_Stated goal_. Please reproduce the listing below word for word, every line of it, and leave out the pictures.

====

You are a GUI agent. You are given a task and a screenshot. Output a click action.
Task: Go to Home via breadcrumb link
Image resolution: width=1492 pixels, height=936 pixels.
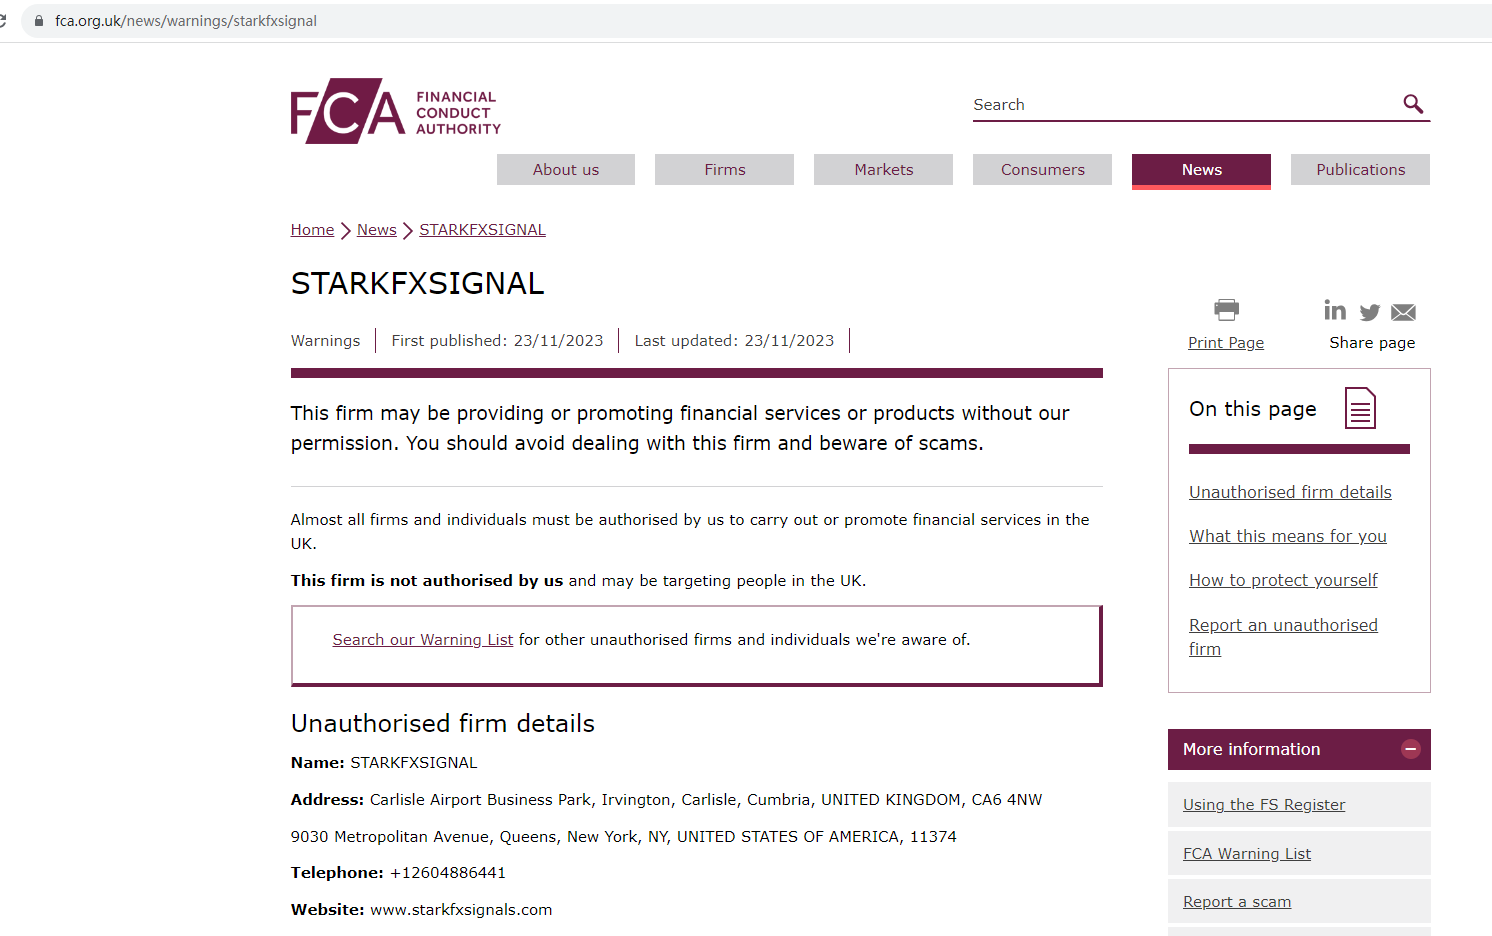312,230
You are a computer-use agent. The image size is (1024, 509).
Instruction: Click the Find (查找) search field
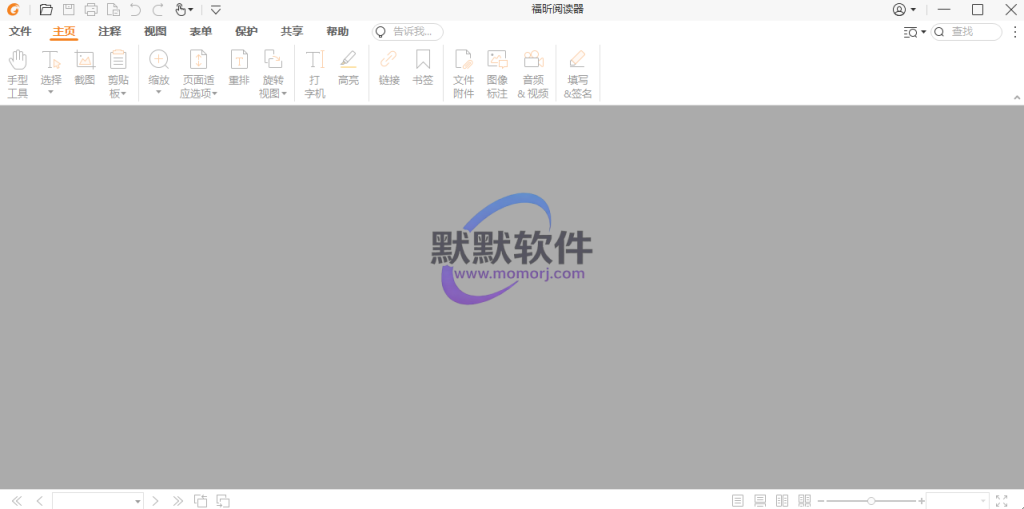(x=972, y=32)
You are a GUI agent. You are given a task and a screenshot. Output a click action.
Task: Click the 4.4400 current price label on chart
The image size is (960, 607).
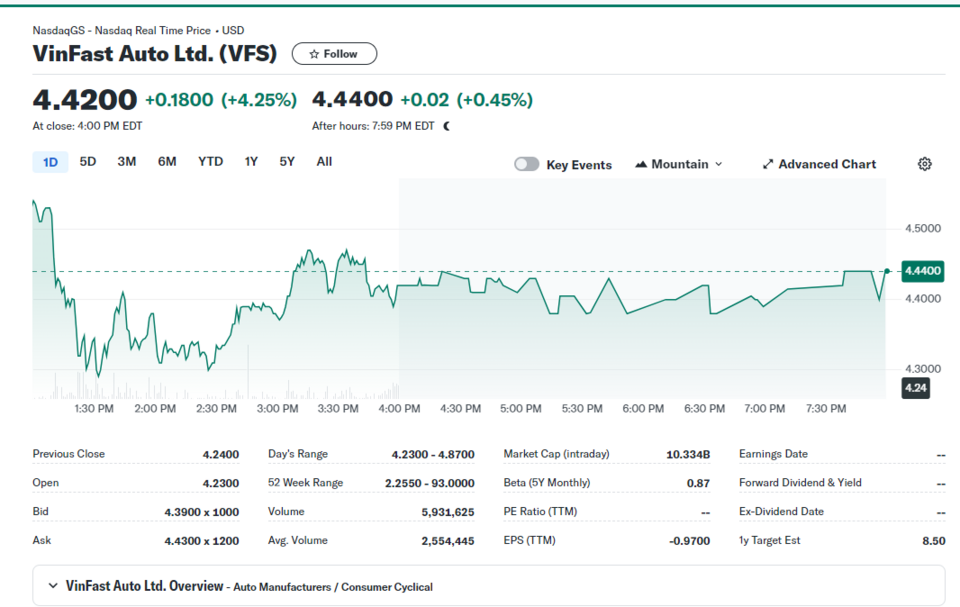[923, 271]
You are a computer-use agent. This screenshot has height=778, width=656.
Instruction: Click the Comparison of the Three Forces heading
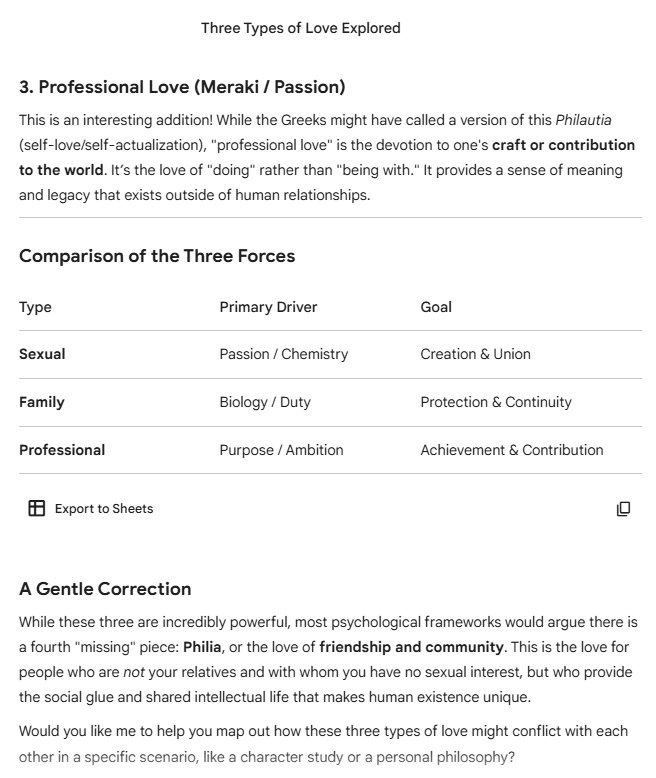point(157,256)
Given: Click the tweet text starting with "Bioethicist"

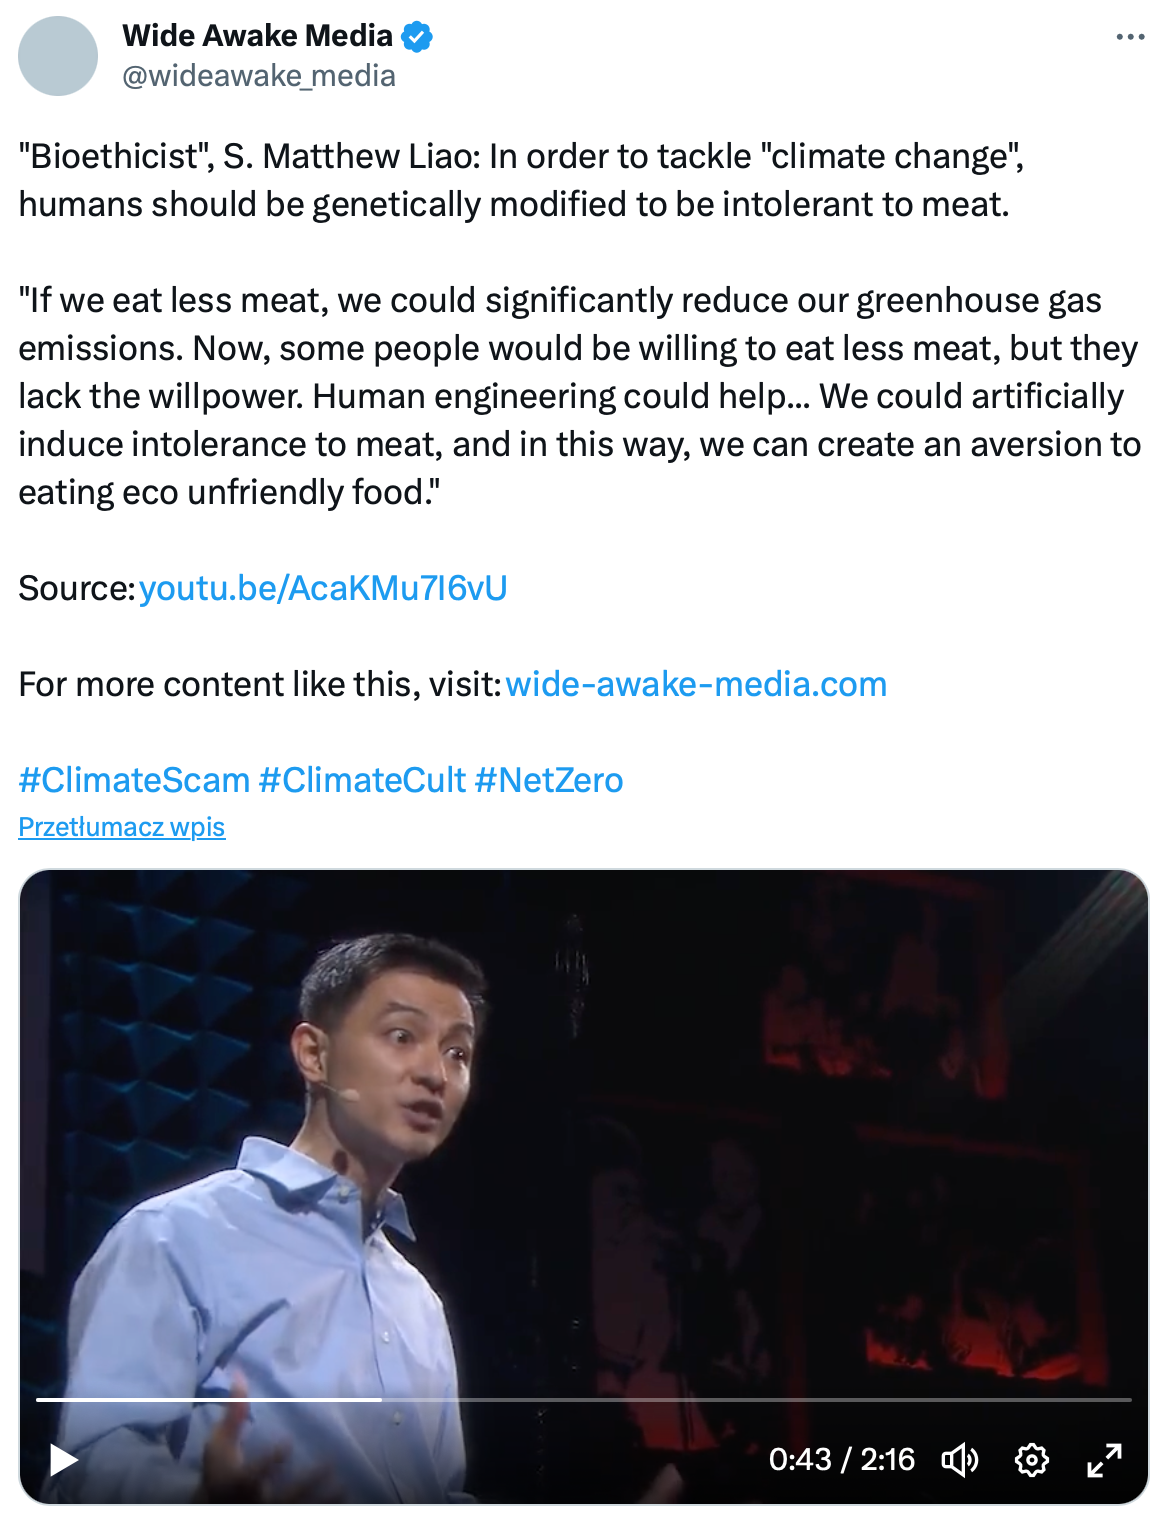Looking at the screenshot, I should (520, 180).
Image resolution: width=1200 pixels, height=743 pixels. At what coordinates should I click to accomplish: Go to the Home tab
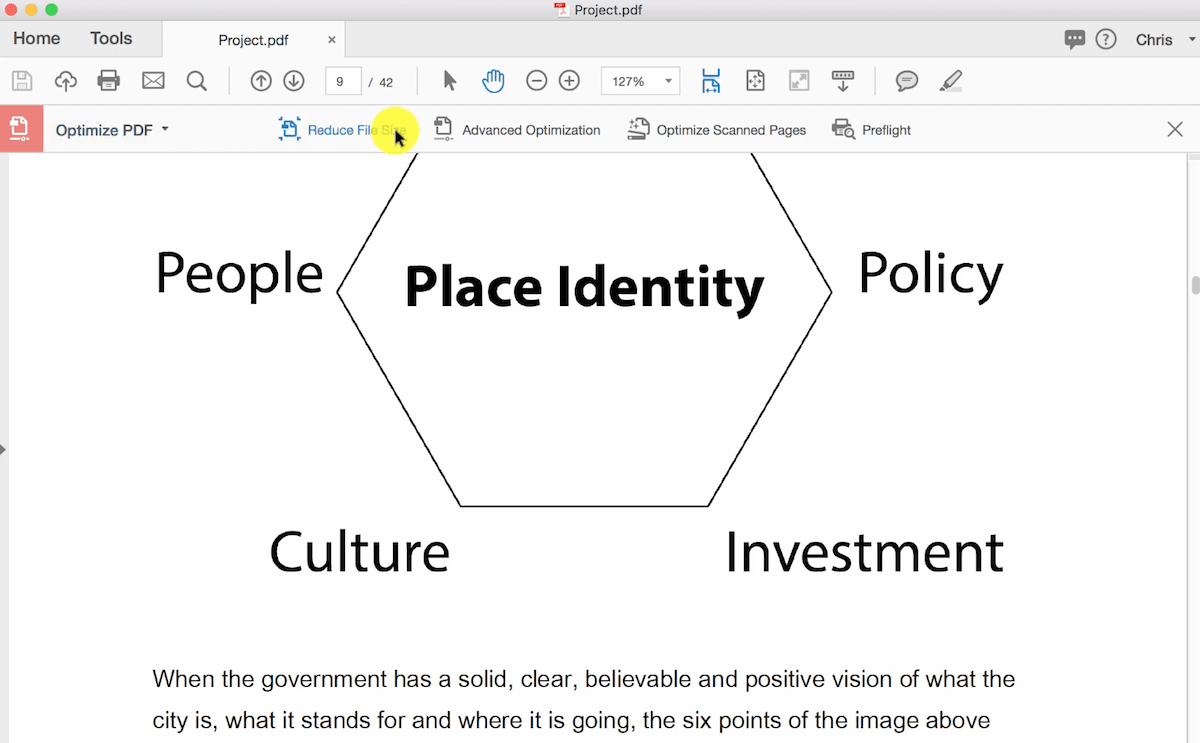click(36, 38)
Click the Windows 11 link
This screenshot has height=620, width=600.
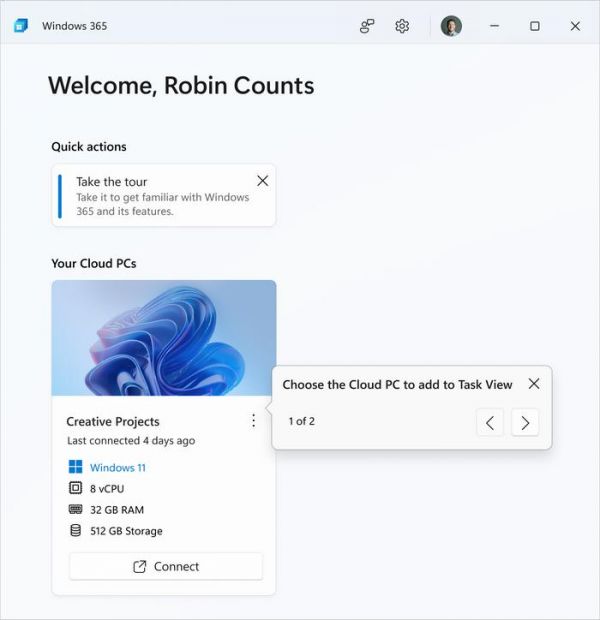118,467
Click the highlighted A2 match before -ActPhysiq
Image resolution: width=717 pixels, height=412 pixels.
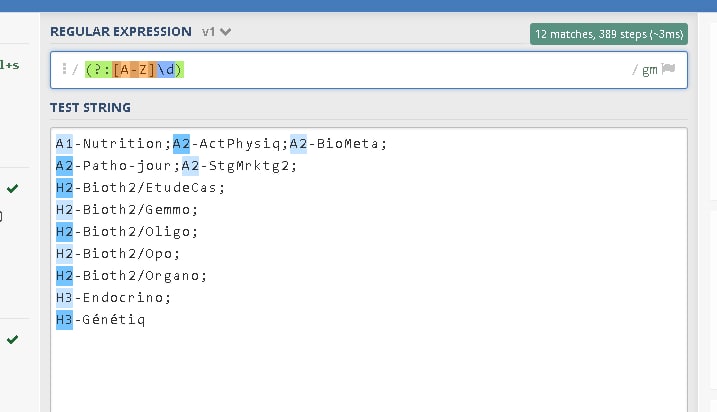181,144
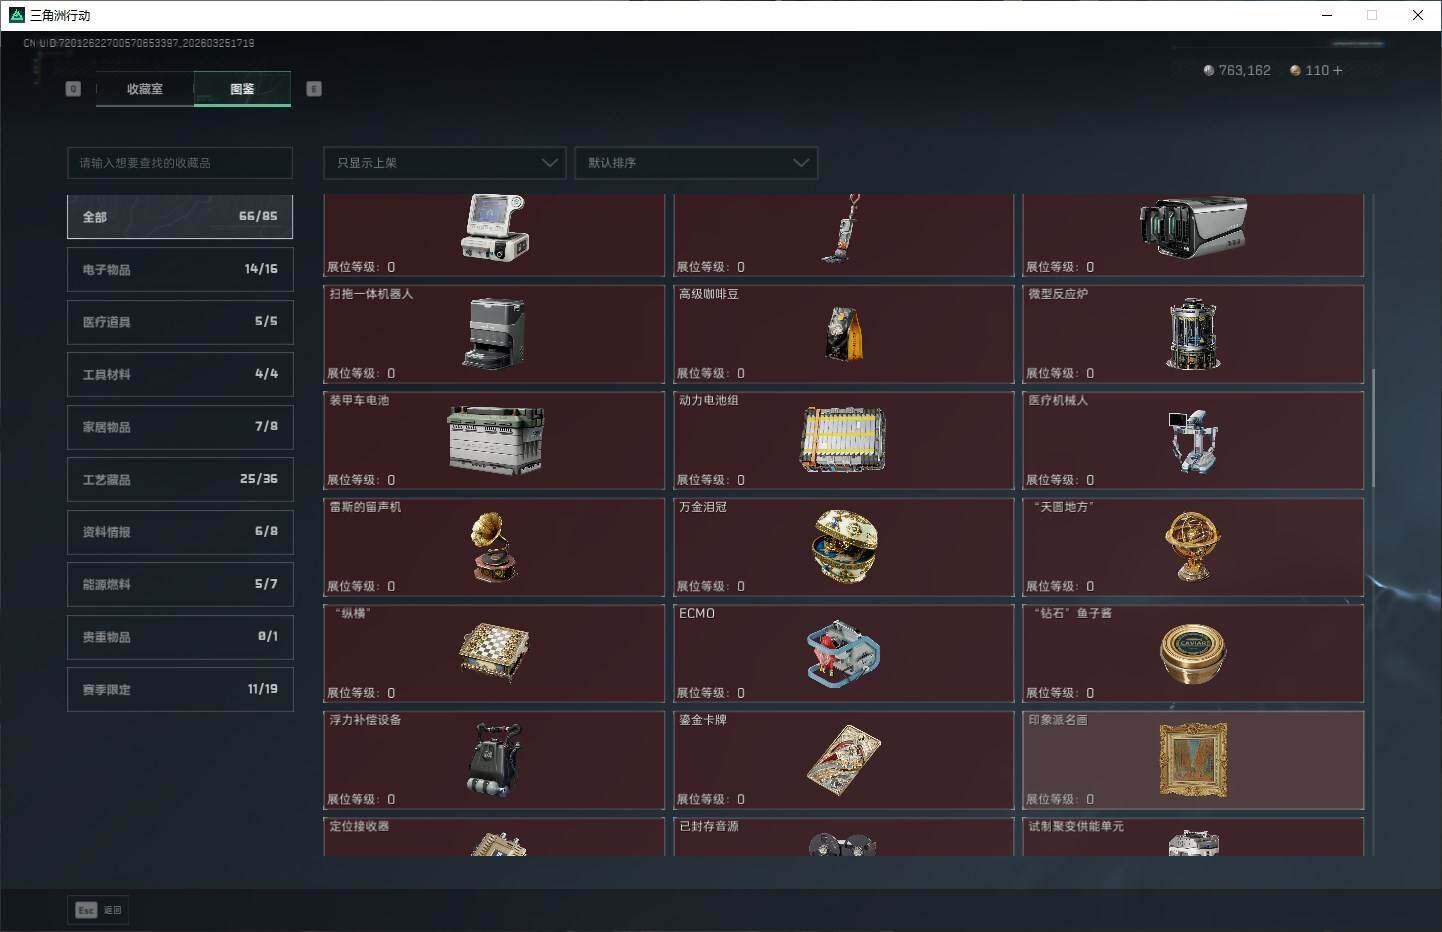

====

_Answer to this task_.
You are a GUI agent. You are given a task and a screenshot. Output a click action.
Task: Go to Home via breadcrumb link
Image resolution: width=1492 pixels, height=936 pixels.
312,230
You are a computer-use agent. The image size is (1024, 509).
Instruction: Click the Find (查找) search field
(x=972, y=32)
You are a GUI agent. You are given a task and a screenshot. Output a click action.
Task: Click the 4.4400 current price label on chart
The image size is (960, 607).
[923, 271]
You are a computer-use agent. This screenshot has height=778, width=656.
Instruction: Click the Comparison of the Three Forces heading
point(157,256)
Given: Click the tweet text starting with "Bioethicist"

Looking at the screenshot, I should (520, 180).
Image resolution: width=1200 pixels, height=743 pixels. At what coordinates should I click to accomplish: Go to the Home tab
click(36, 38)
Click the Windows 11 link
This screenshot has height=620, width=600.
118,467
Click the highlighted A2 match before -ActPhysiq
Image resolution: width=717 pixels, height=412 pixels.
181,144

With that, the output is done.